- _READING TEXT_:
Site Reliability Engineer
Vanguard Australia has been helping investors achieve their long-term financial goals for over 20 years. Serving institutional and individual clients, and financial advisers, we offer investment solutions that are low-cost, diversified and robust through time.
With more than AUD $6 trillion in assets under management Vanguard is one of the world's largest global investment management companies. In Australia we partner with institutional clients, financial advisers and individual investors to offer low-cost investment solutions. Our comprehensive range of managed funds, exchange traded funds (ETFs) and tailored investment solutions are built to support long-term investment success for our clients. The Opportunity
As a Site Reliability Engineer at Vanguard you'll have the opportunity to put your operational savvy-ness and engineering skills to work! On the job you'll be ensuring the "-ilities" (Availability, Reliability, Scalability, Usability; etc.) of our private and public cloud platforms in both test and production environments. You'll respond to incidents, apply upgrades to the platform and leverage a strategic thinking mind-set to "automate all the things".
Additionally, you can anticipate working with real-time monitoring and diagnostic data, analyse trends, and plan for future infrastructure needs. As a caretaker of these systems you'll be collaborating and planning activities with our internal development teams to ensure that application service level objectives are met. As the name might suggest, a passion for reliability is a must! On the job you'll be...
- Maintaining, upgrading, and patching key systems in test and production environments.
- Managing communications and coordinating change events with key stakeholders
- Identifying and resolving reliability issues and implementing long-term mitigation strategies - ideally through automation.
- Responding to production incidents and availability needs.
- Facilitating and documenting platform post-mortems.
- Training and mentoring junior staff members on reliability practices, processes and technologies.
- Participating in an off-hours on-call rotation
What we are looking for
- Ensures reliable operation of production and test environments.
- Diagnoses and troubleshoots availability interruptions and other production issues.
- Plans and coordinates enterprise-wide infrastructure and reliability projects with other IT and client teams.
- Communicates with teams to keep them apprised of status and issues. Contacts vendors to resolve technical issues.
- Tests, installs, and migrates software, patches, upgrades, applications, and/or hardware.
- Develops technical standards. Tests and evaluates IT vendor products.
- Writes documentation, including project plans, installation procedures, and troubleshooting tips. Creates diagrams, including technical topology.

- _DATA FOR REVIEW_:
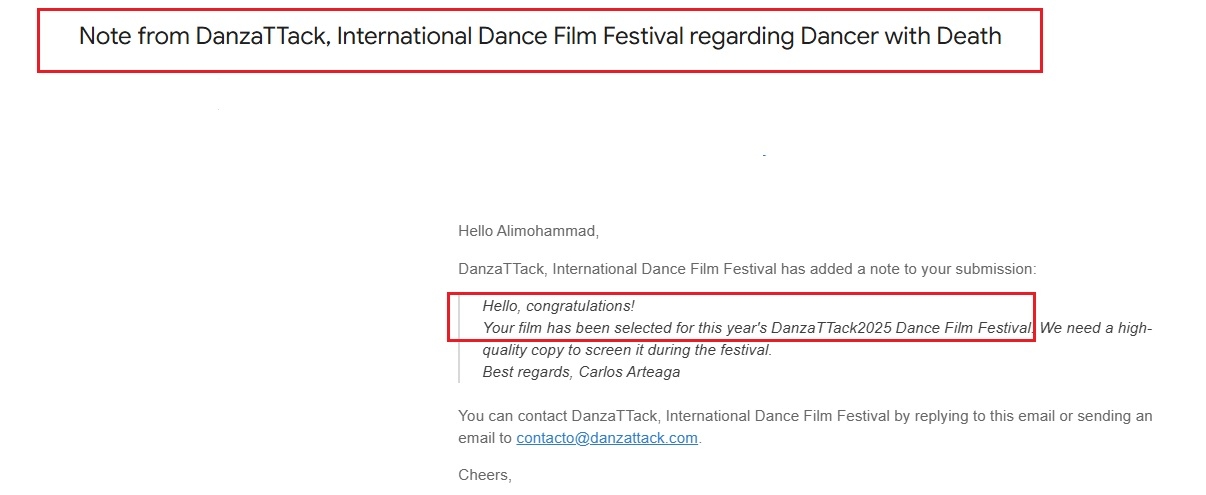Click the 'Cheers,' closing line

* * *

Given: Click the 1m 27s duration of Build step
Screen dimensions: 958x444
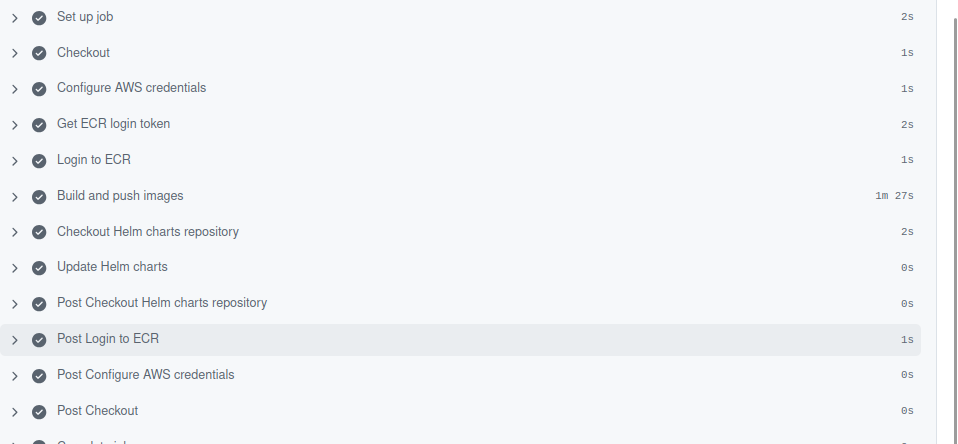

- _TASK OBJECTIVE_: Retype the part of the Site Reliability Engineer job posting that opens with the words "- Managing communications" and closes with "documenting platform post-mortems.".

- _COMPLETED TASK_:
- Managing communications and coordinating change events with key stakeholders
- Identifying and resolving reliability issues and implementing long-term mitigation strategies - ideally through automation.
- Responding to production incidents and availability needs.
- Facilitating and documenting platform post-mortems.